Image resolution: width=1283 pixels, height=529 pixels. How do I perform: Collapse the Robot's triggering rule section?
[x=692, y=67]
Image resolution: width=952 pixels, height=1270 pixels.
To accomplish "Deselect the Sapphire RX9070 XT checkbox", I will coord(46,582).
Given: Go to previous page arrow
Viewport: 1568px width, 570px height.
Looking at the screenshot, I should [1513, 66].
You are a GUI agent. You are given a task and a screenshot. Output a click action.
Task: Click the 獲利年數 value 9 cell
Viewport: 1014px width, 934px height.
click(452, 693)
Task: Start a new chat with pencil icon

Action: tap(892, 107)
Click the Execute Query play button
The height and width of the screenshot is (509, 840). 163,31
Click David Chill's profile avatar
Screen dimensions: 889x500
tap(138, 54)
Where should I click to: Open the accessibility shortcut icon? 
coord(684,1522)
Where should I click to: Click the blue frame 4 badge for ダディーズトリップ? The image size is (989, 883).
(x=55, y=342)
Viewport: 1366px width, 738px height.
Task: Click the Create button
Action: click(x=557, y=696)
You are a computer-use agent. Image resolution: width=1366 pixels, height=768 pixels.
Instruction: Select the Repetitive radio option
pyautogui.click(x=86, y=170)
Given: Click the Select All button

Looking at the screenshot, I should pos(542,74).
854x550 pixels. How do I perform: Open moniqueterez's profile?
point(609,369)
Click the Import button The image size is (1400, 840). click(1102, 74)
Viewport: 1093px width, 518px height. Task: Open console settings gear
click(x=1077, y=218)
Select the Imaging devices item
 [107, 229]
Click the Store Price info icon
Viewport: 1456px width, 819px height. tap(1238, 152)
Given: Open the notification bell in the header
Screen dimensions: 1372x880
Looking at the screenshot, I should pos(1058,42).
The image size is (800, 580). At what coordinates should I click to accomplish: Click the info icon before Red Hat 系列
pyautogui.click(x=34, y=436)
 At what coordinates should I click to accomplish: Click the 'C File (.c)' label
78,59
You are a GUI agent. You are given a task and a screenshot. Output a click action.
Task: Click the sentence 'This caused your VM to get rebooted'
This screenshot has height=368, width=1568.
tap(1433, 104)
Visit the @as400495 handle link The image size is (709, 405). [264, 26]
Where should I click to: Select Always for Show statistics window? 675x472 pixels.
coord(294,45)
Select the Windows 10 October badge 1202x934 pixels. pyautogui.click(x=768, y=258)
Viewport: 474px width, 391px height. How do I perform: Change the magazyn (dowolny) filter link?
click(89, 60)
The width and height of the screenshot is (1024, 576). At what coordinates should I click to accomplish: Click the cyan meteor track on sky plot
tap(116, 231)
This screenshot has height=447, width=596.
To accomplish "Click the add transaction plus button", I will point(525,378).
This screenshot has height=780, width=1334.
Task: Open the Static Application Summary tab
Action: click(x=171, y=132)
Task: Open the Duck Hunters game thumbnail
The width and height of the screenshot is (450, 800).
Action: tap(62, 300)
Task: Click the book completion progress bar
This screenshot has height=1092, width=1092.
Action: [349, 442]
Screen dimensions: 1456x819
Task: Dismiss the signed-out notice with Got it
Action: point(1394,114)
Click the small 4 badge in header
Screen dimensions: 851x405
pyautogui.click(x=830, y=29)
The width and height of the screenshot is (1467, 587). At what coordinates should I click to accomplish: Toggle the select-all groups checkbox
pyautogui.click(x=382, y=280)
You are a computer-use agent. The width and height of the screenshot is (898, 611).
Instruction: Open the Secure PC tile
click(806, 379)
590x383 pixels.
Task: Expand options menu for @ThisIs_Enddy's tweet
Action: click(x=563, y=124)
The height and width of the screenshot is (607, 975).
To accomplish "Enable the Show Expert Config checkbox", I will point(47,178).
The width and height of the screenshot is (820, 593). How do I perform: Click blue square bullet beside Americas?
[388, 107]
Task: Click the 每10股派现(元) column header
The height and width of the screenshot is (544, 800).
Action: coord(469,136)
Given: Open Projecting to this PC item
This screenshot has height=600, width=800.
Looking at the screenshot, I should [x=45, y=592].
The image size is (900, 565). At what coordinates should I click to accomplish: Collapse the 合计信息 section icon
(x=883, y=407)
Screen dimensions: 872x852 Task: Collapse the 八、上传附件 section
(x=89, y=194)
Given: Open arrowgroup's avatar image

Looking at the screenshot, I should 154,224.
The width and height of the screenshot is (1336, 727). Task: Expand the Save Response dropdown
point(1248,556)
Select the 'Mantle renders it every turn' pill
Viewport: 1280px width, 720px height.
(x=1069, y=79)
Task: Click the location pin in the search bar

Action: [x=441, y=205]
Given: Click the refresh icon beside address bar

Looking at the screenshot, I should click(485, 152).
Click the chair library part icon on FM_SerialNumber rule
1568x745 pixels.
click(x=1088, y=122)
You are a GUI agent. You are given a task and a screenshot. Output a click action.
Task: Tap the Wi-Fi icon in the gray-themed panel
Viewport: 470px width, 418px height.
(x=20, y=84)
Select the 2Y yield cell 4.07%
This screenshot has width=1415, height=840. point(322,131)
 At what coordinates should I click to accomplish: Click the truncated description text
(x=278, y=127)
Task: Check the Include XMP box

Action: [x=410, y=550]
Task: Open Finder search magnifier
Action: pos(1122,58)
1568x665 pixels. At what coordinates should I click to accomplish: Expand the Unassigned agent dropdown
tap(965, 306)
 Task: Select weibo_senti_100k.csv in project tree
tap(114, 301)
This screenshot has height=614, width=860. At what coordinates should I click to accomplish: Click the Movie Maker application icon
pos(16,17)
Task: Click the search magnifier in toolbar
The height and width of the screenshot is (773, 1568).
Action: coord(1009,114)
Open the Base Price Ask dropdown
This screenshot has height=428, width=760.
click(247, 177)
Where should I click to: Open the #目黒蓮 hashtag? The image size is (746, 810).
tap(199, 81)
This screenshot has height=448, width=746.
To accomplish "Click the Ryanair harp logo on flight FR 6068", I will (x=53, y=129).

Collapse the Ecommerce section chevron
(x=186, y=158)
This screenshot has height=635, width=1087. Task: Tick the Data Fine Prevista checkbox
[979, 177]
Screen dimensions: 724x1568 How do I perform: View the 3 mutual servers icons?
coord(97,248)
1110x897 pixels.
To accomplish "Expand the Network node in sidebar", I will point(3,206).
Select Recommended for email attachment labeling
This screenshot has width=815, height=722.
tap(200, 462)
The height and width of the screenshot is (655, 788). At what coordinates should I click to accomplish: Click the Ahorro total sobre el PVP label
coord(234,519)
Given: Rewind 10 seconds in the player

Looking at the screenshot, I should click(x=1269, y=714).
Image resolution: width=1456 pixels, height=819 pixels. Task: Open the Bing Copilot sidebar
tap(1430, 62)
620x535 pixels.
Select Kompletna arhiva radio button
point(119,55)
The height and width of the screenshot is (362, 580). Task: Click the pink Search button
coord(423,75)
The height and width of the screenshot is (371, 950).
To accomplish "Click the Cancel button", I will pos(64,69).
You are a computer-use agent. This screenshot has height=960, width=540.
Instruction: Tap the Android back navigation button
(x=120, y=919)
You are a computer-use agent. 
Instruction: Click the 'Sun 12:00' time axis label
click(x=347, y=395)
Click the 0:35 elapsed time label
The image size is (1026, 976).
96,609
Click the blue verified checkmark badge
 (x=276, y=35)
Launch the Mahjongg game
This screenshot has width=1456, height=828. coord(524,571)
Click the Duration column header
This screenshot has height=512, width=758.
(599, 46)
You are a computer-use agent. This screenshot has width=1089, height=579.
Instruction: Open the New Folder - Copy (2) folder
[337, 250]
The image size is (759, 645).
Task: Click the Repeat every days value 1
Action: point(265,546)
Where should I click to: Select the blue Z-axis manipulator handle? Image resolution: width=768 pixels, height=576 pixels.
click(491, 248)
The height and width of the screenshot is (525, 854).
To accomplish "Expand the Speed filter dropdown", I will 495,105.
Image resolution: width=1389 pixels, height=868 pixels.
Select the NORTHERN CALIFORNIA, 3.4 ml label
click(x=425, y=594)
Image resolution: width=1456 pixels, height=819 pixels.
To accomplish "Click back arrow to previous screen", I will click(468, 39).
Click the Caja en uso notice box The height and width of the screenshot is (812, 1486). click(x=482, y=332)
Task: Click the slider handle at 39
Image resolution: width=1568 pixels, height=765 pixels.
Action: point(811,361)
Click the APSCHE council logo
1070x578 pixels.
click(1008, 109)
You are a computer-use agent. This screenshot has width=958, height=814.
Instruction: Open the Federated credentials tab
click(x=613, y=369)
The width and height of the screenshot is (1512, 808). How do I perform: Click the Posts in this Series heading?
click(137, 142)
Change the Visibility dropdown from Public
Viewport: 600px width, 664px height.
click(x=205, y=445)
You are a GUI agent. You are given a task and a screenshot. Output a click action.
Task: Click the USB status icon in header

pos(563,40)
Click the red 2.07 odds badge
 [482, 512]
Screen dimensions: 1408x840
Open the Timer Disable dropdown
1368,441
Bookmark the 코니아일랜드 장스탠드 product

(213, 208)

#####

Return every line from the one containing "Task: Select weibo_senti_100k.csv" down to the one containing "(x=120, y=919)", copied exactly as they appear, including both of those lines.

 Task: Select weibo_senti_100k.csv in project tree
tap(114, 301)
This screenshot has height=614, width=860. At what coordinates should I click to accomplish: Click the Movie Maker application icon
pos(16,17)
Task: Click the search magnifier in toolbar
The height and width of the screenshot is (773, 1568).
Action: coord(1009,114)
Open the Base Price Ask dropdown
This screenshot has height=428, width=760.
click(247, 177)
Where should I click to: Open the #目黒蓮 hashtag? The image size is (746, 810).
tap(199, 81)
This screenshot has height=448, width=746.
To accomplish "Click the Ryanair harp logo on flight FR 6068", I will (x=53, y=129).

Collapse the Ecommerce section chevron
(x=186, y=158)
This screenshot has height=635, width=1087. Task: Tick the Data Fine Prevista checkbox
[979, 177]
Screen dimensions: 724x1568 How do I perform: View the 3 mutual servers icons?
coord(97,248)
1110x897 pixels.
To accomplish "Expand the Network node in sidebar", I will point(3,206).
Select Recommended for email attachment labeling
This screenshot has width=815, height=722.
tap(200, 462)
The height and width of the screenshot is (655, 788). At what coordinates should I click to accomplish: Click the Ahorro total sobre el PVP label
coord(234,519)
Given: Rewind 10 seconds in the player

Looking at the screenshot, I should click(x=1269, y=714).
Image resolution: width=1456 pixels, height=819 pixels. Task: Open the Bing Copilot sidebar
tap(1430, 62)
620x535 pixels.
Select Kompletna arhiva radio button
point(119,55)
The height and width of the screenshot is (362, 580). Task: Click the pink Search button
coord(423,75)
The height and width of the screenshot is (371, 950).
To accomplish "Click the Cancel button", I will pos(64,69).
You are a computer-use agent. This screenshot has height=960, width=540.
Instruction: Tap the Android back navigation button
(x=120, y=919)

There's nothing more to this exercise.